● WORK REQUEST
Please output all of the entries exactly and omit any images they hold.

== EXERCISE INPUTS ==

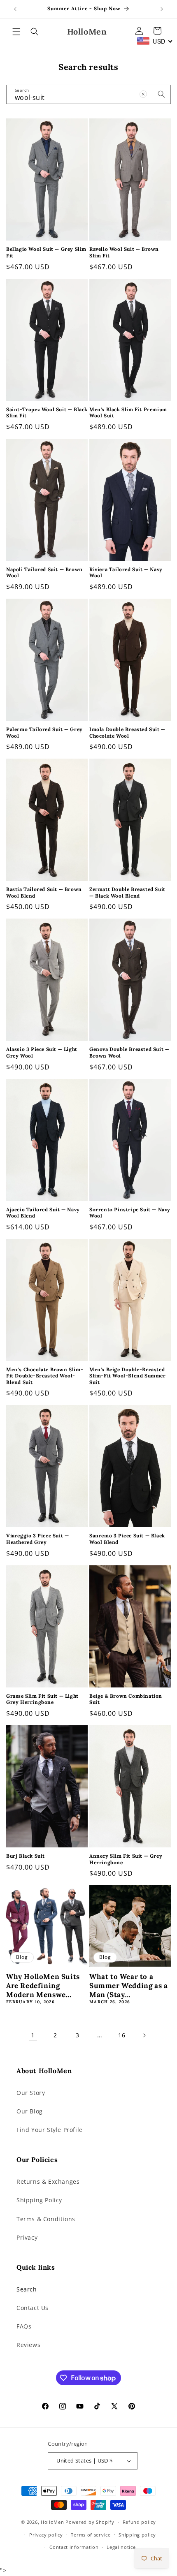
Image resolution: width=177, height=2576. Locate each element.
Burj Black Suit (25, 1856)
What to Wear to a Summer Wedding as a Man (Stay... (128, 1985)
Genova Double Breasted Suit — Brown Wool (129, 1052)
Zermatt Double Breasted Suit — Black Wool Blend (127, 892)
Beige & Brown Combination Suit (125, 1699)
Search (26, 2289)
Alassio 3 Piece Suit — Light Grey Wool (41, 1052)
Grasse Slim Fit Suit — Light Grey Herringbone (42, 1699)
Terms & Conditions (45, 2219)
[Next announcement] (162, 9)
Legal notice (121, 2547)
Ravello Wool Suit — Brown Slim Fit (124, 252)
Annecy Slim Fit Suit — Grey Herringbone (125, 1859)
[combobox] (155, 41)
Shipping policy (137, 2535)
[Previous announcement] (15, 9)
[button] (16, 32)
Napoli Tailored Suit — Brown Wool (44, 572)
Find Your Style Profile (49, 2130)
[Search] (161, 94)
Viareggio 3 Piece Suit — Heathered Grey (37, 1538)
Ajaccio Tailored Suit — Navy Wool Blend (43, 1212)
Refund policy (139, 2522)
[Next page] (144, 2035)
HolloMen (52, 2522)
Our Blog (29, 2111)
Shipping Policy (39, 2200)
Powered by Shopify (89, 2522)
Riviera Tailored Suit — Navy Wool (126, 572)
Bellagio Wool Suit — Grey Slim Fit (46, 252)
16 (121, 2035)
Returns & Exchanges (47, 2181)
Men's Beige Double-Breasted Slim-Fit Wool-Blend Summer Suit (127, 1375)
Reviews (28, 2345)
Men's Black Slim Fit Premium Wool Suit (128, 412)
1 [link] (33, 2035)
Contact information (73, 2547)
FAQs (23, 2326)
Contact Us (32, 2308)
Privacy (26, 2237)
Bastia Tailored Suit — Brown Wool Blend (44, 892)
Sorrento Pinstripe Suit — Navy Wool (129, 1212)
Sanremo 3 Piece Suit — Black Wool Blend (127, 1538)
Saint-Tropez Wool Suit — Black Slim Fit (47, 412)
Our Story (30, 2093)
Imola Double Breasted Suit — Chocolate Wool (127, 732)
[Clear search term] (143, 94)
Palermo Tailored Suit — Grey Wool (44, 732)
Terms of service (90, 2535)
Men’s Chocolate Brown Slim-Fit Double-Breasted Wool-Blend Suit (44, 1375)
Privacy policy (46, 2535)
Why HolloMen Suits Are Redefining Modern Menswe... (43, 1985)
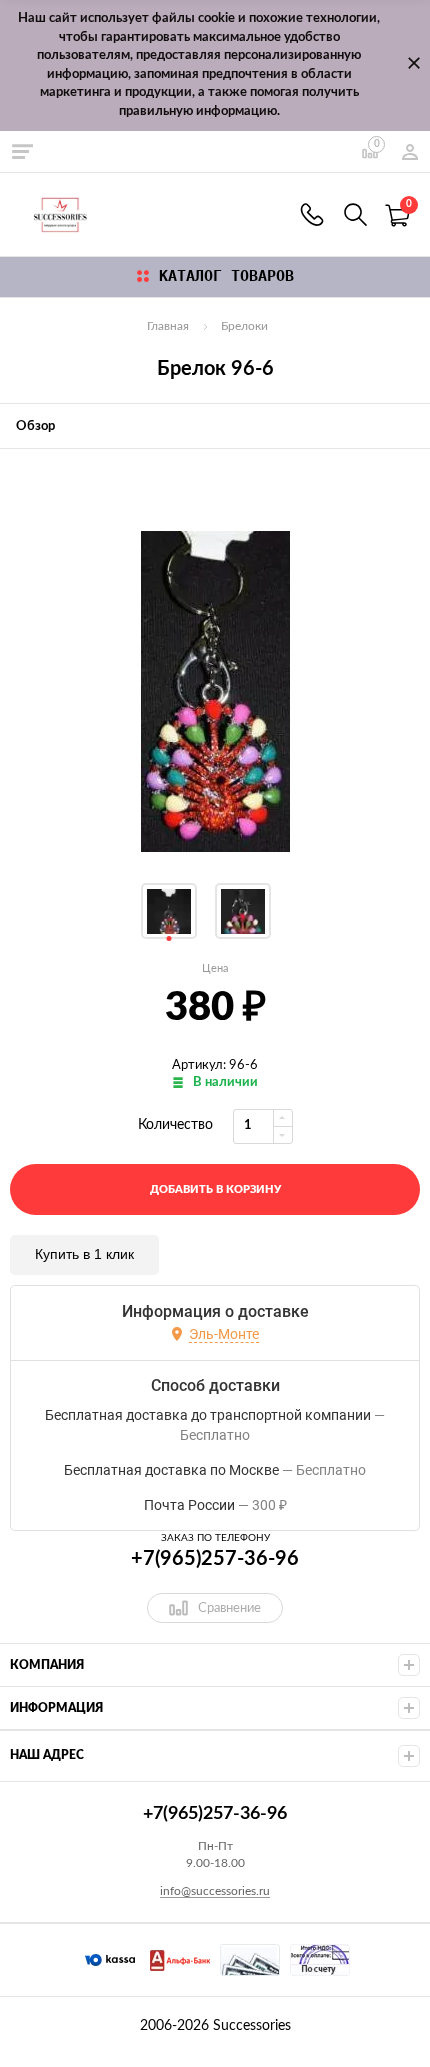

===

● TASK RESPONSE
Image resolution: width=177, height=2576. Locate each element.
Burj Black Suit (25, 1856)
What to Wear to a Summer Wedding as a Man (Stay... (128, 1985)
Genova Double Breasted Suit — Brown Wool (129, 1052)
Zermatt Double Breasted Suit — Black Wool Blend (127, 892)
Beige & Brown Combination Suit (125, 1699)
Search (26, 2289)
Alassio 3 Piece Suit — Light Grey Wool (41, 1052)
Grasse Slim Fit Suit — Light Grey Herringbone (42, 1699)
Terms & Conditions (45, 2219)
[Next announcement] (162, 9)
Legal notice (121, 2547)
Ravello Wool Suit — Brown Slim Fit (124, 252)
Annecy Slim Fit Suit — Grey Herringbone (125, 1859)
[combobox] (155, 41)
Shipping policy (137, 2535)
[Previous announcement] (15, 9)
[button] (16, 32)
Napoli Tailored Suit — Brown Wool (44, 572)
Find Your Style Profile (49, 2130)
[Search] (161, 94)
Viareggio 3 Piece Suit — Heathered Grey (37, 1538)
Ajaccio Tailored Suit — Navy Wool Blend (43, 1212)
Refund policy (139, 2522)
[Next page] (144, 2035)
HolloMen (52, 2522)
Our Blog (29, 2111)
Shipping Policy (39, 2200)
Powered by Shopify (89, 2522)
Riviera Tailored Suit — Navy Wool (126, 572)
Bellagio Wool Suit — Grey Slim Fit (46, 252)
16 (121, 2035)
Returns & Exchanges (47, 2181)
Men's Beige Double-Breasted Slim-Fit Wool-Blend Summer Suit (127, 1375)
Reviews (28, 2345)
Men's Black Slim Fit Premium Wool Suit (128, 412)
1 [link] (33, 2035)
Contact information (73, 2547)
FAQs (23, 2326)
Contact Us (32, 2308)
Privacy (26, 2237)
Bastia Tailored Suit — Brown Wool Blend (44, 892)
Sorrento Pinstripe Suit — Navy Wool (129, 1212)
Sanremo 3 Piece Suit — Black Wool Blend (127, 1538)
Saint-Tropez Wool Suit — Black Slim Fit (47, 412)
Our Story (30, 2093)
Imola Double Breasted Suit — Chocolate Wool (127, 732)
[Clear search term] (143, 94)
Palermo Tailored Suit — Grey Wool (44, 732)
Terms of service (90, 2535)
Men’s Chocolate Brown Slim-Fit Double-Breasted Wool-Blend Suit (44, 1375)
Privacy policy (46, 2535)
Why HolloMen Suits Are Redefining Modern Menswe... (43, 1985)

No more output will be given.